Söz konusu suç, işlenmediğini bildiği bir suçu yetkili makamlara işlenmiş gibi ihbar etmek ya da işlenmeyen suçun delil ve emarelerini soruşturma yapılmasını sağlayacak şekilde, uydurmak suretiyle işlenmektedir. Suçun iki tür işleniş biçimi bulunmaktadır. Öğretide, birincisi eylemin ihbar edilmesi, buna şekli suç uydurma denilmektedir. İkincisi ise, delil ve emareler uydurmaktır, buna maddi suç uydurma denilmektedir.
Suç uydurma suçunun konusu, suç olmalıdır. Kabahat ya da disiplin eylemleri suçun konusu olmayacaktır. Fail tarafından ihbar suretiyle veya deliller ileri sürülerek uydurulan suçların taksirli ya da kasten işlenen suçlar olmasının bir önemi bulunmamaktadır.
Suçun oluşması için belirli bir kişiye suç isnad edilmemelidir. İşlenmeyen bir suçu uyduran failin, suçu işleyen ya da iştirak edenlerin ismini vermiş olması hâlinde, eylem iftira suçunu oluşturmaktadır. Suç uydurma suçunun tamamlanması için bir zarar ya da tehlikenin meydana gelme koşulunun varlığı gerekmemektedir.
Suç oluşması için amaç ve saik aranmayıp doğrudan genel kast ile işlenmektedir.
○ ○ ○
Yapılacak iş:
Okuma parçasına göre suç uydurma suçunun oluşması için neden "belirli bir kişiye suç isnad edilmemelidir" koşulu aranır? Bir iki cümleyle açıklayın.

Veri bölümü:
○ ○ ○
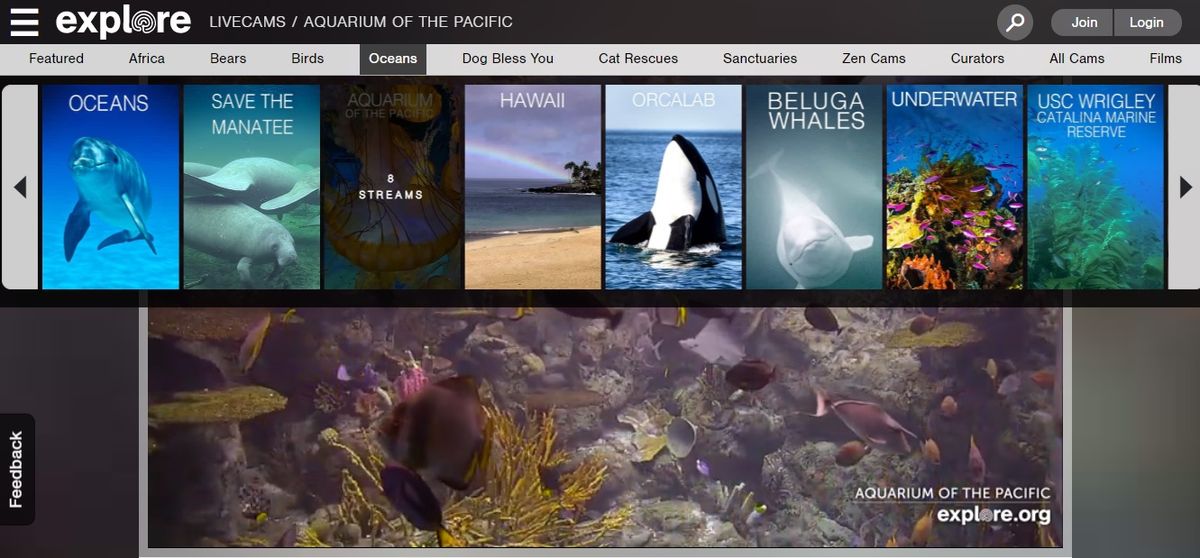Viewport: 1200px width, 558px height.
Task: Open the Save the Manatee thumbnail
Action: click(252, 187)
○ ○ ○
Yanıt:
Bu koşul aranır, çünkü işlenmeyen bir suçu uyduran fail, suçu işleyen ya da suça iştirak edenlerin ismini verirse eylem artık suç uydurma suçu olmaz. Bu durumda eylem iftira suçunu oluşturur.